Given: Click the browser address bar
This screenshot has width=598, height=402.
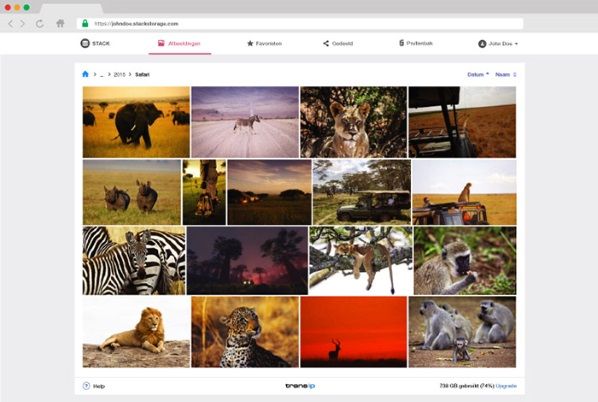Looking at the screenshot, I should (x=300, y=24).
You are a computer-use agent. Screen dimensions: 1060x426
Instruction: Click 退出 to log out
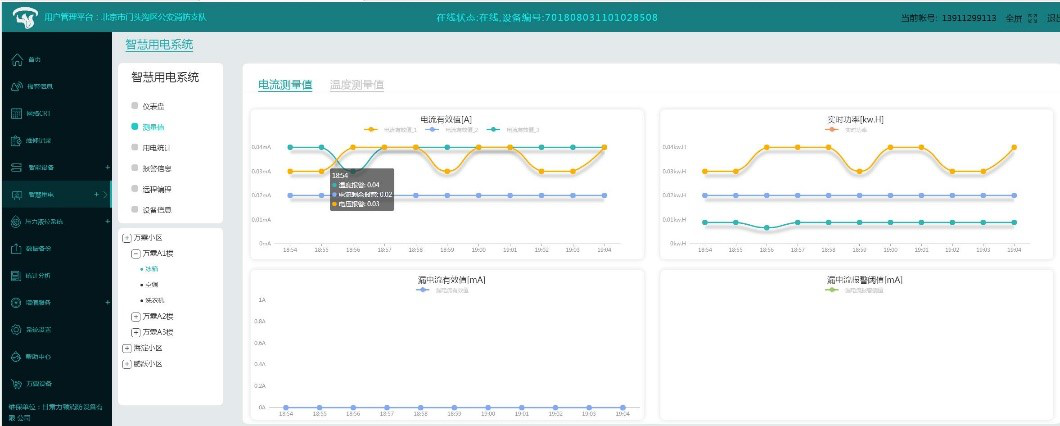1052,18
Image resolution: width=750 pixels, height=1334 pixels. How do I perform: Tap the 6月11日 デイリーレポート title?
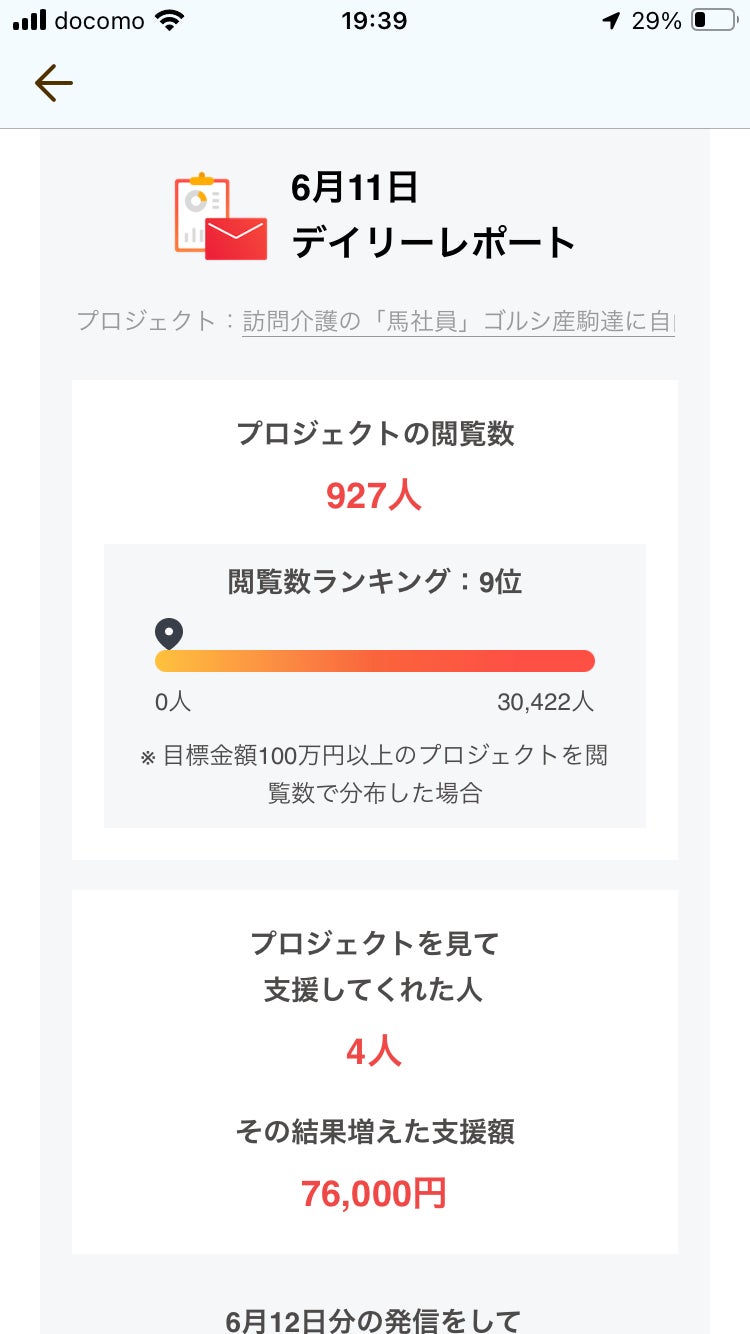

******

**Task brief:** Repeat all of the material above word for word, leaving the pictures out of your answer.

**Output of the task:**
Given: Click the browser address bar
This screenshot has width=598, height=402.
Looking at the screenshot, I should (x=300, y=24).
You are a computer-use agent. Screen dimensions: 1060x426
Instruction: Click 退出 to log out
1052,18
Image resolution: width=750 pixels, height=1334 pixels. How do I perform: Tap the 6月11日 デイリーレポート title?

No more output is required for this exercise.